Roberto Malvezzi (Gogó)*
05/08/2015
São cinco fatores fundamentais que geram a atual crise hídrica
brasileira. O primeiro, alertado por vários cientistas, é a possível
ruptura no ciclo de nossas águas. Em resumo, grande parte delas tem origem na
evapotranspiração da floresta amazônica, sendo carreada para o sul,
centro-oeste e sudeste pelos rios voadores. Com a derrubada da floresta
amazônica os rios voadores estão perdendo força.
Completa essa ruptura o desmatamento do Cerrado, que tem como
consequência sua impermeabilização. O Cerrado não está na origem do ciclo de
nossas águas, mas tem o papel fundamental de armazená-las em tempos de chuva e
depois liberá-las para nossas bacias hidrográficas em tempos de estiagem.
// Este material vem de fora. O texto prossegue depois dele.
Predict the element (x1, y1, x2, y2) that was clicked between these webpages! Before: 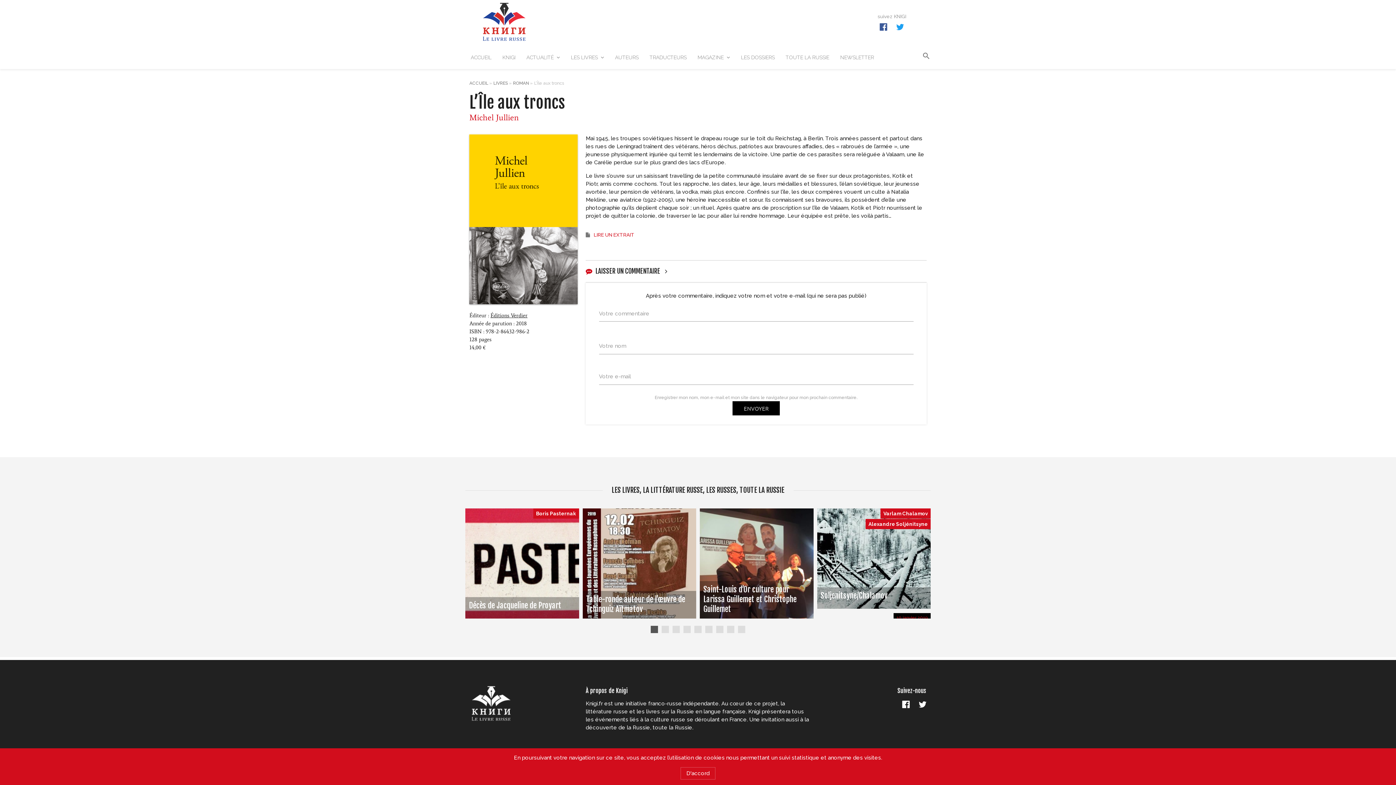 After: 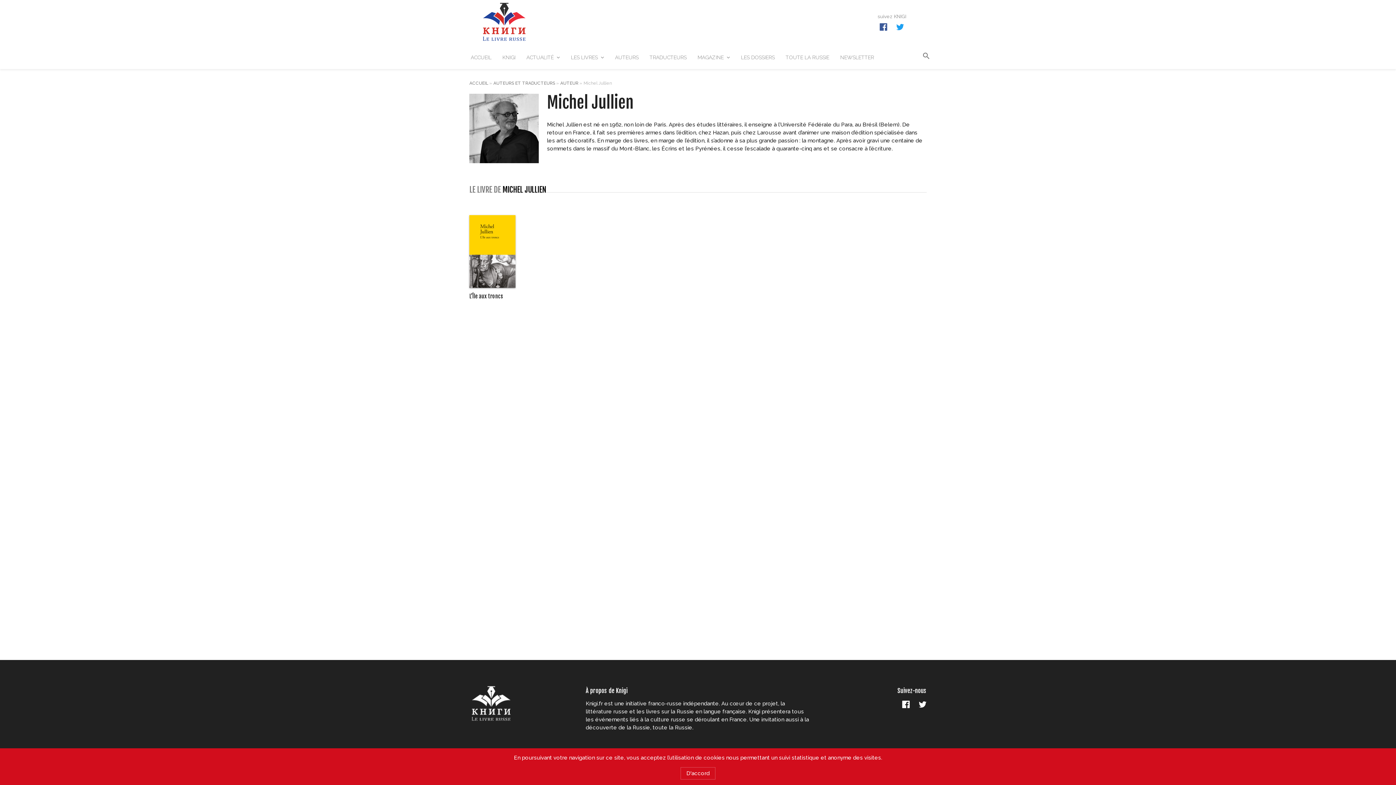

É o
que os técnicos chamam de vazão de base. Ela garantia a perenidade de nossos
rios, a exemplo do São Francisco. Hoje porém, com menos absorção, não garante
mais.
O segundo fator é a escassez qualitativa. Destruídos, poluídos, muitas
vezes os mananciais estão ao lado de nossas casas, cortando nossas cidades, mas
impróprios para o consumo humano e doméstico. O exemplo mais clássico são as
águas do Tietê do Pinheiros em São Paulo. Mas podemos estender essa lógica a
todos os rios que atravessam centros urbanos, desde os pequenos até os grandes.
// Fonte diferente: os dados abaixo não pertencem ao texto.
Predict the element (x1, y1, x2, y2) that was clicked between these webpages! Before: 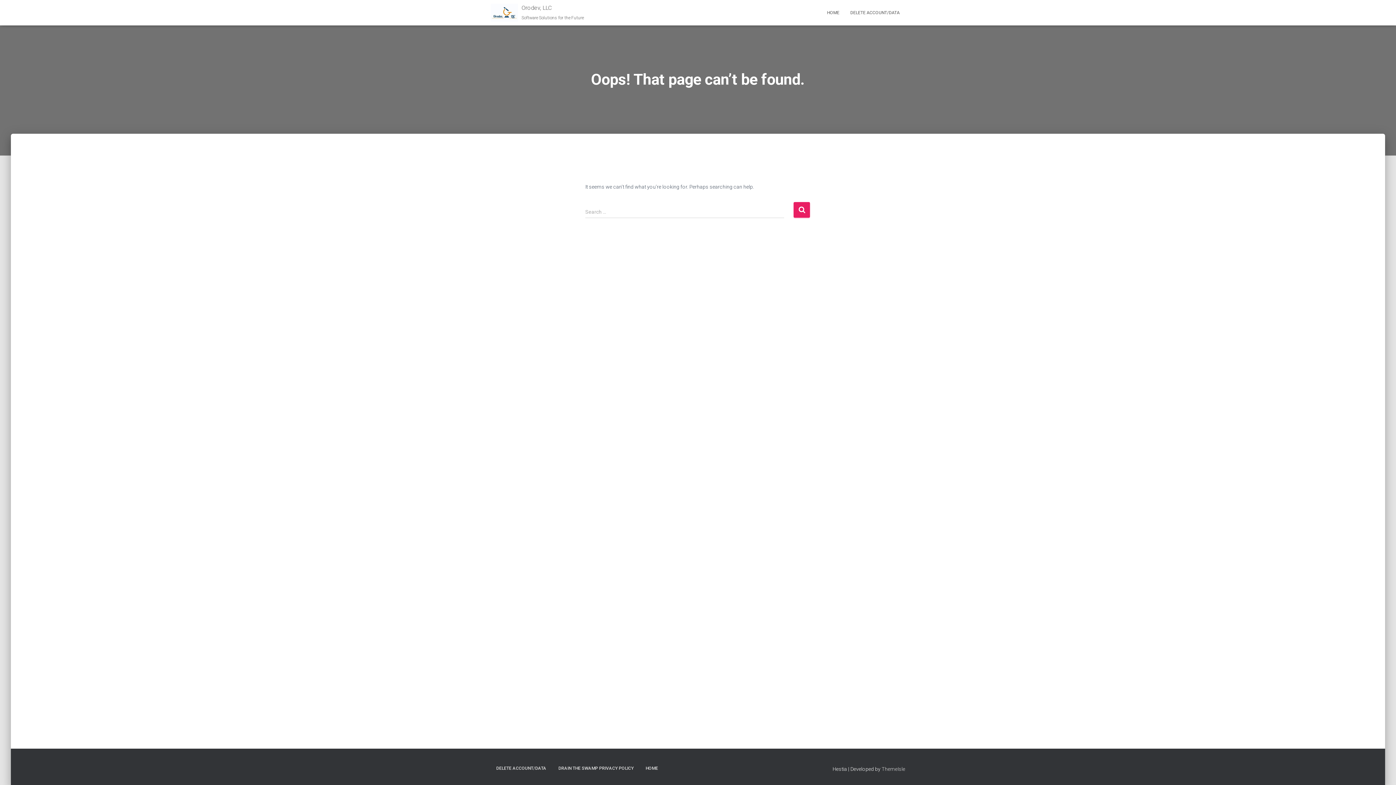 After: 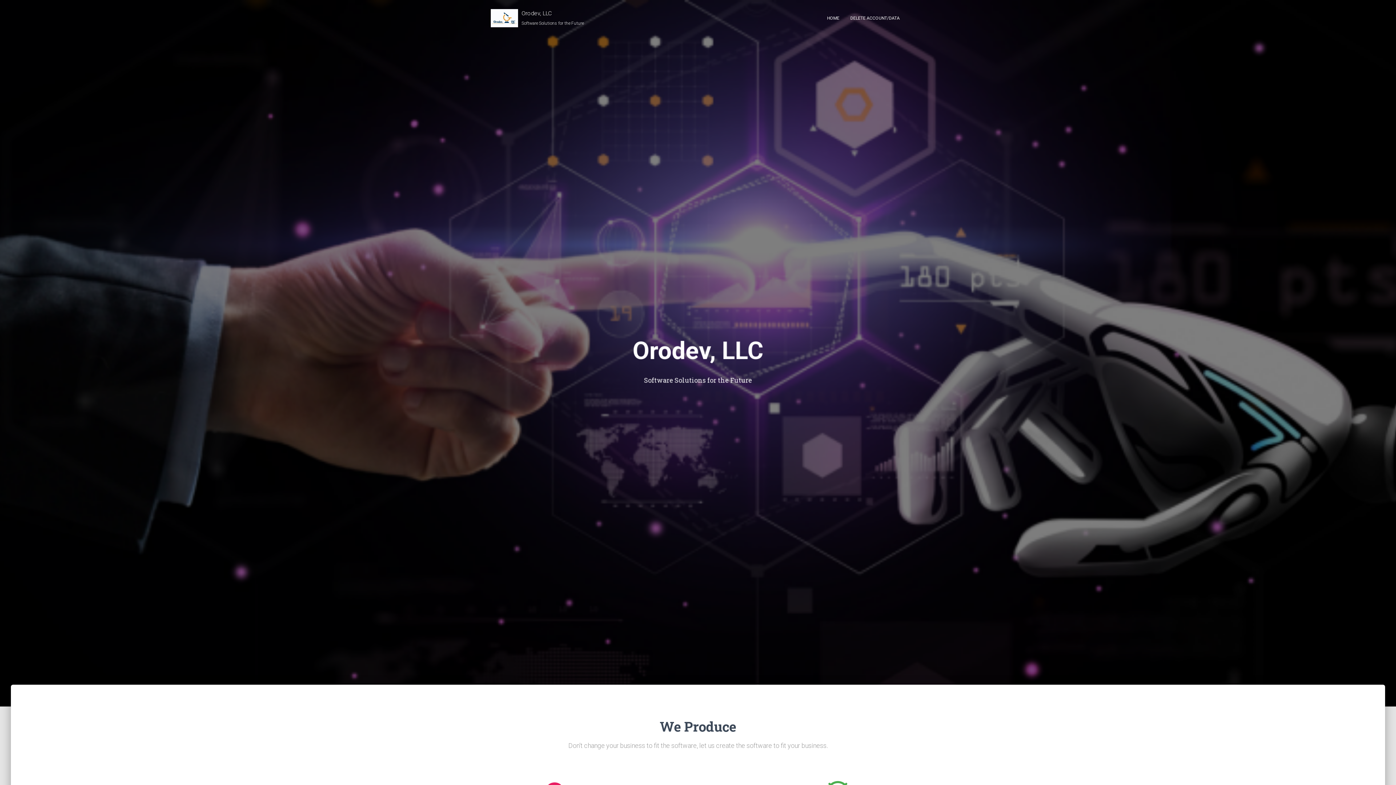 Action: bbox: (821, 3, 845, 21) label: HOME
O terceiro fator é a expansão do uso da água para fins econômicos,
particularmente a agricultura irrigada. Hoje temos 6 milhões de hectares
irrigados e eles são responsáveis por 72% da água doce consumida no Brasil.
Entretanto, estudiosos dizem que temos potencial para mais 29 milhões de hectares
– outros falam em 60 milhões -, sobretudo no território do agronegócio chamado
de MATOPIBA, iniciais de Maranhão, Tocantins, Piauí e Bahia.
O quarto fator é o hidronegócio. A mercantilização da água despertou
cobiça no mundo inteiro em seus múltiplos usos, particularmente dos serviços de
abastecimento urbano e na água envazada. Quando um bem essencial à vida como a
água é apropriado privadamente e mercantilizado, passa a ser gerido pelas
regras absolutistas do mercado. A consequência é o preço exorbitante da água
para populações mais pobres e o lucro soberbo das empresas que adquirem esses
serviços. O que aconteceu em Itu e nas periferias da grande São Paulo ilustram
esse fator de forma cabal.
Finalmente, o descuido. Não temos nenhuma política de educação, ética do
cuidado com nossos mananciais ou a utilização de nossas águas. Mesmo quando a
questão é abordada, simplesmente prefere-se transferir o problema para os
consumidores domésticos, exatamente a parte menos influente na crise.
A ruptura do ciclo das águas + escassez qualitativa + expansão da demanda + hidronegócio – cuidado. Eis a equação da crise perfeita e perversa.
A ruptura do ciclo das águas + escassez qualitativa + expansão da demanda + hidronegócio – cuidado. Eis a equação da crise perfeita e perversa.